Какой-нибудь ярый спорщик может нам возразить, что, мол, боги Олимпа были куда могущественнее трех богов или одного триединого бога христианского рая. Христианские боги, например, не смогли обойтись без женщины, когда захотели сотворить мессию, то есть одного из них троих. А вот Юнона, напротив, сумела-таки зачать бога Марса, не прибегая к помощи мужчины! Задетый за живое Юпитер решил перещеголять свою божественную супругу и самолично породил себе дочку Минерву, причем на время беременности он превратил в живот свою божественную голову, а потому бравый Вулкан вынужден был стукнуть его топором по темечку, чтобы громовержец смог разрешиться от бремени.
Христианский же мессия был рожден вышеупомянутой Марией, которая, даже будучи его матушкой, якобы оставалась девицей. Страшно гордясь этим анекдотом, священнослужители нам говорят:
– Разве это не доказывает, насколько могущественна наша троица? Каково чудо, а? Первый сорт! На это можно ответить:
– Ничего ваше «чудо» не доказывает! В скандинавской мифологии был Хеймдалль, чей взор так остер, что различает предметы за сто миль от него, а слух так тонок, что он слышит, как прорастает из-под земли трава и как растет шерсть на баранах. Так вот, этот бог Хеймдалль, сын Одина, родился не от какой-нибудь одной мадам-барышни, а сразу от девяти матерей-девственниц, девяти дочерей гиганта Гейревдура. Поэтому пока три христианских бога – как один, триединый, – не совершат подобного чуда, господам священникам лучше помалкивать!
Нам приходится постоянно повторять защитникам церкви, что различные языческие мифы при всей их фантастичности все-таки предпочтительнее христианского мифа, ибо ни в одном из них, взятом отдельно, нет такого количества вопиющих противоречий. Например, скандинавская религия хороша уже тем, что, скажем, история Хеймдалля существует только в одной версии и никакие Матфеи, марки, луки и Иоанны не портят ее, безбожно перевирая важные подробности.

_Что сделать_
**A.** Сколько матерей было у Хеймдалля в отрывке о мифах и кем они были?
**B.** Выпишите из отрывка о мифах фрагмент, который начинается словами, содержащими «Нам приходится постоянно», и заканчивается словами «перевирая важные подробности.».
**C.** Продолжите отрывок о мифах после его последнего предложения.

_Раздел набора данных_
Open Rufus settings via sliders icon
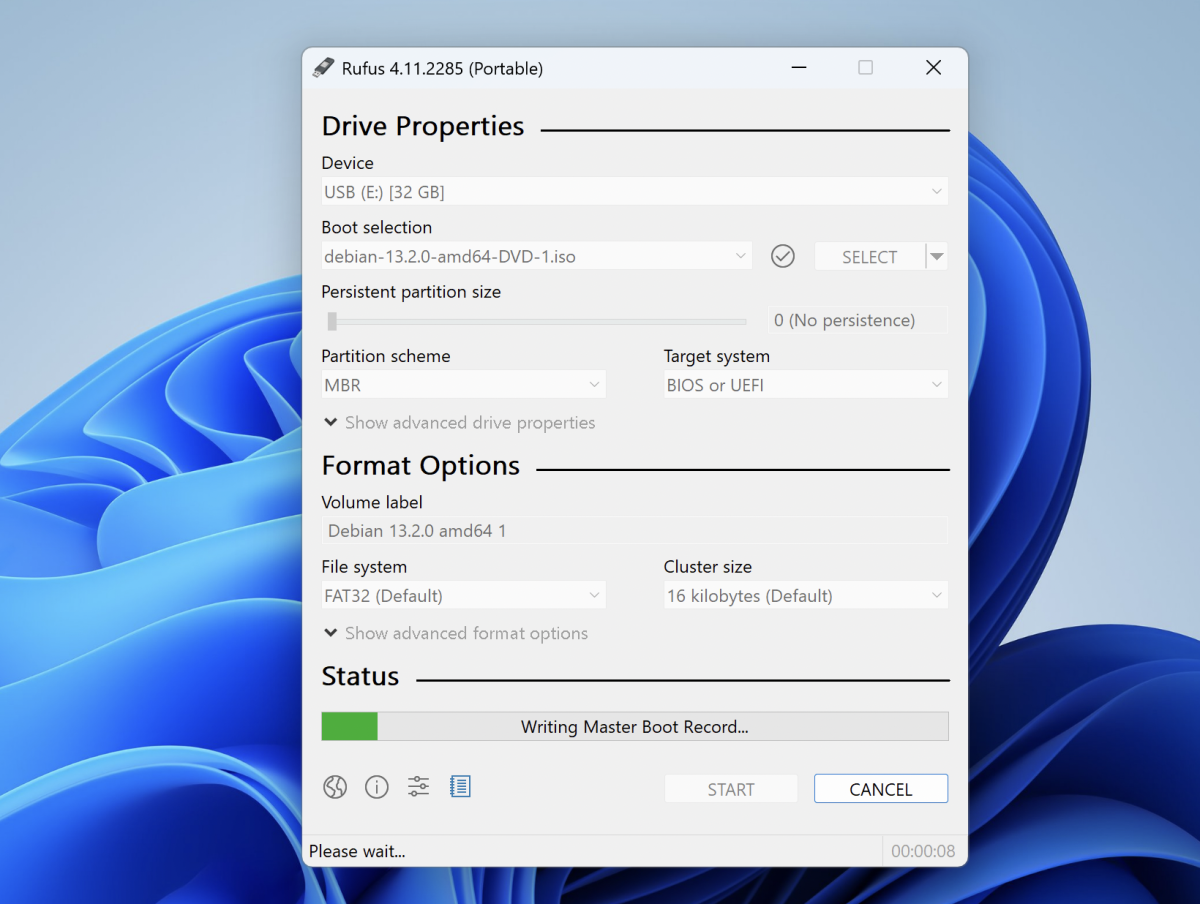Screen dimensions: 1200x904 [x=418, y=786]
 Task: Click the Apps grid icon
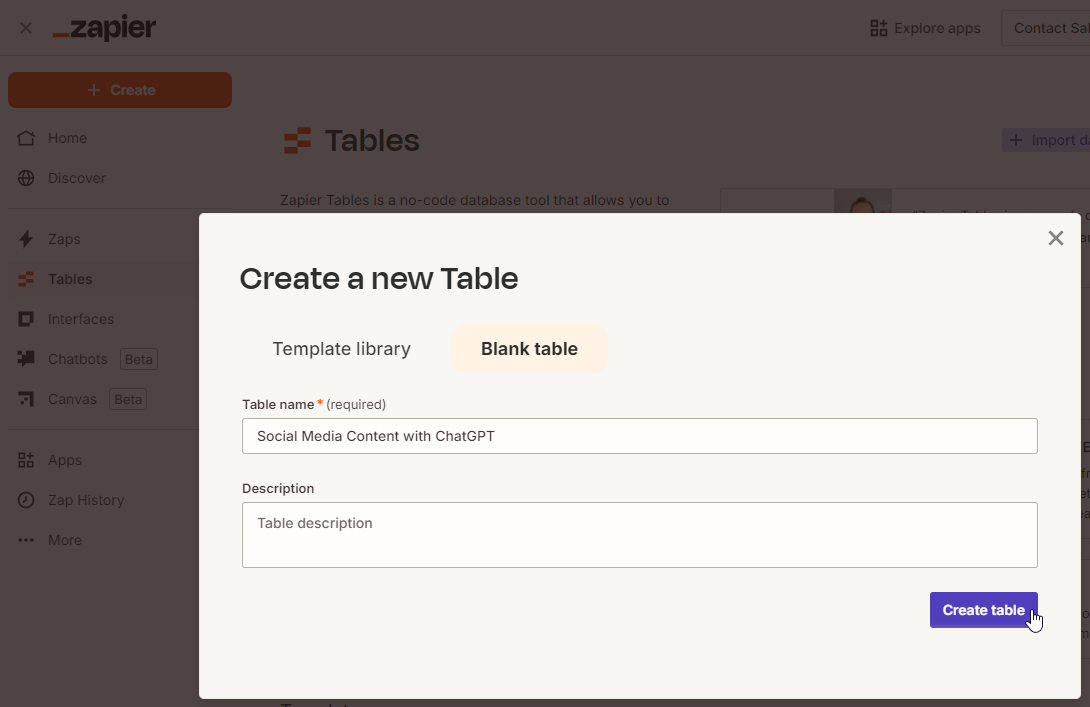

_Ответы на задания_
**A.** Девять матерей-девственниц, девять дочерей гиганта Гейревдура.

**B.**
Нам приходится постоянно повторять защитникам церкви, что различные языческие мифы при всей их фантастичности все-таки предпочтительнее христианского мифа, ибо ни в одном из них, взятом отдельно, нет такого количества вопиющих противоречий. Например, скандинавская религия хороша уже тем, что, скажем, история Хеймдалля существует только в одной версии и никакие Матфеи, марки, луки и Иоанны не портят ее, безбожно перевирая важные подробности.

**C.**
Вернемся, однако, к нашей пятидесятнице. Едва огненные языки пощекотали сто двадцать апостолов с учениками, все они тотчас заговорили на сто двадцати иностранных языках, которых никогда не изучали. «Священное» писание утверждает далее, что многие из евреев, рассеянных в ту эпоху по всему свету, пришли в Иерусалим на праздник десяти заповедей и что они говорили на пятнадцати различных наречиях, ни больше, ни меньше. Были там парфяне, мидяне и эламиты, жители Месопотамии, Иудеи и Каппадокии, Понта и Асии, Фригии и Памфилии, Египта и частей Ливии, принадлежащих к Киринее, наконец латиняне, критяне и арабы. Привлеченные гамом, который стоял в трапезной, они вломились туда целой толпой. Тут авторы писания забыли упомянуть о том, что стены этого зала для принятия причастия, видимо, раздались во все стороны, чтобы вместить тысячи любопытных. Перед этой толпой сто двадцать первых христиан и заговорили на ста двадцати языках. Несмотря на неизбежную при атом сумятицу, весьма напоминающую заключительный акт вавилонского столпотворения, представители пятнадцати национальностей, если верить писанию, превосходно отличали свои языки в общем шуме и гаме. Мало того, они тотчас догадались, что апостолы и их ученики были все галилеянами, хотя им об этом никто не говорил. Поразительно, не правда ли? Тем не менее «священное» писание уверяет, будто незваные гости «изумлялись и дивились, говоря между собой: Сии говорящие, не все ли галилеяне? Как же мы слышим каждый собственное наречие, в котором родились?»
Официальный автор писания не объясняет этого странного эпизода, который, кстати, и невозможно никак объяснить. Каким, например, образом можно было в такой толчее понять, что здесь собрались жители именно пятнадцати стран? И как мидянин мог догадаться, что при нем говорят на языке Египта или Крита? Как араб мог отличить греческий от латыни? Чудеса!
Но это еще не все. Затем, опять же если верить писанию, кое-кто начал насмехаться над апостолами и учениками, которые пророчествовали все разом, перебивая друг друга. Насмешники говорили:
– Должно быть, они хватили лишнего, упились молодым вином!
Оскорбленный таким предположением, Петр потребовал тишины, а когда все смолкли, ответил на столь обидный упрек целой речью, настолько убедительной, что три тысячи человек, не сходя с места, обратились в христианскую веру. Но простите, ведь для того, чтобы речь была убедительной, все эти тысячи слушателей должны были ее понять? Что же, выходит, Петр говорил на пятнадцати различных языках одновременно?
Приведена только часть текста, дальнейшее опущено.